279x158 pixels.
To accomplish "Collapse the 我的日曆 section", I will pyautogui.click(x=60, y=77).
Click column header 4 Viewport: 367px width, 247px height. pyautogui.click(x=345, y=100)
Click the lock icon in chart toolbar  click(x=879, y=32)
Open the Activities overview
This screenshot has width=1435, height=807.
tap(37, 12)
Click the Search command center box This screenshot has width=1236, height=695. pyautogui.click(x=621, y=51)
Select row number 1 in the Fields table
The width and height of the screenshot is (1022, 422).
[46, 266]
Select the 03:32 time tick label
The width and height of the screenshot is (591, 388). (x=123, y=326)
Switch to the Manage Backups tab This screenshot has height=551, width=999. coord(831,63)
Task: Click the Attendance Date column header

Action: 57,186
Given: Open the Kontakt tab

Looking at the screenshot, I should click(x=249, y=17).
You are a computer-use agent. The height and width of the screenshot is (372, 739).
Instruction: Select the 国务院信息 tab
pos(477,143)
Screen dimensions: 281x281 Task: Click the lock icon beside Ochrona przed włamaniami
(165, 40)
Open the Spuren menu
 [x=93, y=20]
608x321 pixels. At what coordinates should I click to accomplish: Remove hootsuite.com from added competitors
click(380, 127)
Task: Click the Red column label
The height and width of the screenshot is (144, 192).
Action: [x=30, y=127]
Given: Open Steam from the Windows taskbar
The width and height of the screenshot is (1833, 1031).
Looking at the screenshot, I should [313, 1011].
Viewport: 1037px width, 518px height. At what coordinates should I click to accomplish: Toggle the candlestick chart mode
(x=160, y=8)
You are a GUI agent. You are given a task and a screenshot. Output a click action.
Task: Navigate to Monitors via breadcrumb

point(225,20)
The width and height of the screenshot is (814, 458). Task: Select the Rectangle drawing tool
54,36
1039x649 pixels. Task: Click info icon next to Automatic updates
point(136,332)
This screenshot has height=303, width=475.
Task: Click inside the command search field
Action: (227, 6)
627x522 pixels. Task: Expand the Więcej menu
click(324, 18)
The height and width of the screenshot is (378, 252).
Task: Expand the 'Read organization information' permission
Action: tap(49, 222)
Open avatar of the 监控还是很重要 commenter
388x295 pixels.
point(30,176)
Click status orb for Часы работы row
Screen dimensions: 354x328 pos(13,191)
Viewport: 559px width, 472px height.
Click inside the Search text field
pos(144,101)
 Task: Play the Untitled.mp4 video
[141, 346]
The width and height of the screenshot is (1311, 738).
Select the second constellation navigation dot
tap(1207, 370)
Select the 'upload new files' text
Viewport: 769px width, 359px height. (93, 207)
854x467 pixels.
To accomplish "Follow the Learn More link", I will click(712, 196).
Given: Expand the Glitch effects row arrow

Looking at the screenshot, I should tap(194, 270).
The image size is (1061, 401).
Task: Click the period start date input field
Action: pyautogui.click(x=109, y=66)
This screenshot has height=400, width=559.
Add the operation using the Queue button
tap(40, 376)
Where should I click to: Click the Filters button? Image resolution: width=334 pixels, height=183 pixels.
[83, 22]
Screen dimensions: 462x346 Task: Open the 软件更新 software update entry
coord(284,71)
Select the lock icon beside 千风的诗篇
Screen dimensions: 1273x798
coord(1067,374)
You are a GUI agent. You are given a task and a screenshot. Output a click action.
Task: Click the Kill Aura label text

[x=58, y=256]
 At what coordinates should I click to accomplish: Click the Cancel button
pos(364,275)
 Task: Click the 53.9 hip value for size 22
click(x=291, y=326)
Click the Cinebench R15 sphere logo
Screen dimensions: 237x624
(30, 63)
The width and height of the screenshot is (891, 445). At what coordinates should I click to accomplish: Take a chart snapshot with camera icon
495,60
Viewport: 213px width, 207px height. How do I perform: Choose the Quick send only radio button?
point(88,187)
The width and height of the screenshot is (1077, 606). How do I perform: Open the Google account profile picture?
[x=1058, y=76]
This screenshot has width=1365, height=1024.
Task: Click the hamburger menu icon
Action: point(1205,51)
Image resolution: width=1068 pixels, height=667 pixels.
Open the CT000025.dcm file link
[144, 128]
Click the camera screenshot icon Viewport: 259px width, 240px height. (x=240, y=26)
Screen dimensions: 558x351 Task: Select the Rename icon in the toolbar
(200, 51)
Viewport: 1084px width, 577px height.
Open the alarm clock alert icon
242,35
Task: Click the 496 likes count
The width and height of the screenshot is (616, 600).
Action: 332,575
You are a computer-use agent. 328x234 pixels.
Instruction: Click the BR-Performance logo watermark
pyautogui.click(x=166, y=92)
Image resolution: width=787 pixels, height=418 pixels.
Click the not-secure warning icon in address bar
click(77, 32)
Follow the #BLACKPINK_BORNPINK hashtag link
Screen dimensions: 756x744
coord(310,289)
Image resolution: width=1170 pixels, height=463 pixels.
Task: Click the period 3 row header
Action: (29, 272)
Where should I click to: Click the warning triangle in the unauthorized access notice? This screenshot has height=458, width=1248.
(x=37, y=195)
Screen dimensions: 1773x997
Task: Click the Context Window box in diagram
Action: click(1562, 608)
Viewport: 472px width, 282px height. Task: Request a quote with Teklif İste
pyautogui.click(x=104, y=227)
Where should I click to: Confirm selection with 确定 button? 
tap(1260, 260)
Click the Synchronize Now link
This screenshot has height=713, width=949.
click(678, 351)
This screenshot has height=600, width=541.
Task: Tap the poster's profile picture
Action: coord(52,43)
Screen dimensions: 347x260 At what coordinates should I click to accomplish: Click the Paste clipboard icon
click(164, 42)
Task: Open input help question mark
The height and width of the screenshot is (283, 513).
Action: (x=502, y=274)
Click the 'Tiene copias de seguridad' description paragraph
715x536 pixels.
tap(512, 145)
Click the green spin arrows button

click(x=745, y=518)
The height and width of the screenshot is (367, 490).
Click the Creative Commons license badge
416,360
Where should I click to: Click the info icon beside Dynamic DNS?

━━━━━━━━━━━━━━━━━━━━

### What is asked
Rewrite all the records above with "info icon" changed to "information icon" everywhere it occurs, leaving everything else as it is.

### Output
279x158 pixels.
To accomplish "Collapse the 我的日曆 section", I will pyautogui.click(x=60, y=77).
Click column header 4 Viewport: 367px width, 247px height. pyautogui.click(x=345, y=100)
Click the lock icon in chart toolbar  click(x=879, y=32)
Open the Activities overview
This screenshot has width=1435, height=807.
tap(37, 12)
Click the Search command center box This screenshot has width=1236, height=695. pyautogui.click(x=621, y=51)
Select row number 1 in the Fields table
The width and height of the screenshot is (1022, 422).
[46, 266]
Select the 03:32 time tick label
The width and height of the screenshot is (591, 388). (x=123, y=326)
Switch to the Manage Backups tab This screenshot has height=551, width=999. coord(831,63)
Task: Click the Attendance Date column header

Action: 57,186
Given: Open the Kontakt tab

Looking at the screenshot, I should click(x=249, y=17).
You are a computer-use agent. The height and width of the screenshot is (372, 739).
Instruction: Select the 国务院信息 tab
pos(477,143)
Screen dimensions: 281x281 Task: Click the lock icon beside Ochrona przed włamaniami
(165, 40)
Open the Spuren menu
 [x=93, y=20]
608x321 pixels. At what coordinates should I click to accomplish: Remove hootsuite.com from added competitors
click(380, 127)
Task: Click the Red column label
The height and width of the screenshot is (144, 192).
Action: [x=30, y=127]
Given: Open Steam from the Windows taskbar
The width and height of the screenshot is (1833, 1031).
Looking at the screenshot, I should [313, 1011].
Viewport: 1037px width, 518px height. At what coordinates should I click to accomplish: Toggle the candlestick chart mode
(x=160, y=8)
You are a GUI agent. You are given a task and a screenshot. Output a click action.
Task: Navigate to Monitors via breadcrumb

point(225,20)
The width and height of the screenshot is (814, 458). Task: Select the Rectangle drawing tool
54,36
1039x649 pixels. Task: Click information icon next to Automatic updates
point(136,332)
This screenshot has height=303, width=475.
Task: Click inside the command search field
Action: (227, 6)
627x522 pixels. Task: Expand the Więcej menu
click(324, 18)
The height and width of the screenshot is (378, 252).
Task: Expand the 'Read organization information' permission
Action: tap(49, 222)
Open avatar of the 监控还是很重要 commenter
388x295 pixels.
point(30,176)
Click status orb for Часы работы row
Screen dimensions: 354x328 pos(13,191)
Viewport: 559px width, 472px height.
Click inside the Search text field
pos(144,101)
 Task: Play the Untitled.mp4 video
[141, 346]
The width and height of the screenshot is (1311, 738).
Select the second constellation navigation dot
tap(1207, 370)
Select the 'upload new files' text
Viewport: 769px width, 359px height. (93, 207)
854x467 pixels.
To accomplish "Follow the Learn More link", I will click(712, 196).
Given: Expand the Glitch effects row arrow

Looking at the screenshot, I should tap(194, 270).
The image size is (1061, 401).
Task: Click the period start date input field
Action: pyautogui.click(x=109, y=66)
This screenshot has height=400, width=559.
Add the operation using the Queue button
tap(40, 376)
Where should I click to: Click the Filters button? Image resolution: width=334 pixels, height=183 pixels.
[83, 22]
Screen dimensions: 462x346 Task: Open the 软件更新 software update entry
coord(284,71)
Select the lock icon beside 千风的诗篇
Screen dimensions: 1273x798
coord(1067,374)
You are a GUI agent. You are given a task and a screenshot. Output a click action.
Task: Click the Kill Aura label text

[x=58, y=256]
 At what coordinates should I click to accomplish: Click the Cancel button
pos(364,275)
 Task: Click the 53.9 hip value for size 22
click(x=291, y=326)
Click the Cinebench R15 sphere logo
Screen dimensions: 237x624
(30, 63)
The width and height of the screenshot is (891, 445). At what coordinates should I click to accomplish: Take a chart snapshot with camera icon
495,60
Viewport: 213px width, 207px height. How do I perform: Choose the Quick send only radio button?
point(88,187)
The width and height of the screenshot is (1077, 606). How do I perform: Open the Google account profile picture?
[x=1058, y=76]
This screenshot has width=1365, height=1024.
Task: Click the hamburger menu icon
Action: point(1205,51)
Image resolution: width=1068 pixels, height=667 pixels.
Open the CT000025.dcm file link
[144, 128]
Click the camera screenshot icon Viewport: 259px width, 240px height. (x=240, y=26)
Screen dimensions: 558x351 Task: Select the Rename icon in the toolbar
(200, 51)
Viewport: 1084px width, 577px height.
Open the alarm clock alert icon
242,35
Task: Click the 496 likes count
The width and height of the screenshot is (616, 600).
Action: 332,575
You are a computer-use agent. 328x234 pixels.
Instruction: Click the BR-Performance logo watermark
pyautogui.click(x=166, y=92)
Image resolution: width=787 pixels, height=418 pixels.
Click the not-secure warning icon in address bar
click(77, 32)
Follow the #BLACKPINK_BORNPINK hashtag link
Screen dimensions: 756x744
coord(310,289)
Image resolution: width=1170 pixels, height=463 pixels.
Task: Click the period 3 row header
Action: (29, 272)
Where should I click to: Click the warning triangle in the unauthorized access notice? This screenshot has height=458, width=1248.
(x=37, y=195)
Screen dimensions: 1773x997
Task: Click the Context Window box in diagram
Action: click(1562, 608)
Viewport: 472px width, 282px height. Task: Request a quote with Teklif İste
pyautogui.click(x=104, y=227)
Where should I click to: Confirm selection with 确定 button? 
tap(1260, 260)
Click the Synchronize Now link
This screenshot has height=713, width=949.
click(678, 351)
This screenshot has height=600, width=541.
Task: Tap the poster's profile picture
Action: coord(52,43)
Screen dimensions: 347x260 At what coordinates should I click to accomplish: Click the Paste clipboard icon
click(164, 42)
Task: Open input help question mark
The height and width of the screenshot is (283, 513).
Action: (x=502, y=274)
Click the 'Tiene copias de seguridad' description paragraph
715x536 pixels.
tap(512, 145)
Click the green spin arrows button

click(x=745, y=518)
The height and width of the screenshot is (367, 490).
Click the Creative Commons license badge
416,360
Where should I click to: Click the information icon beside Dynamic DNS?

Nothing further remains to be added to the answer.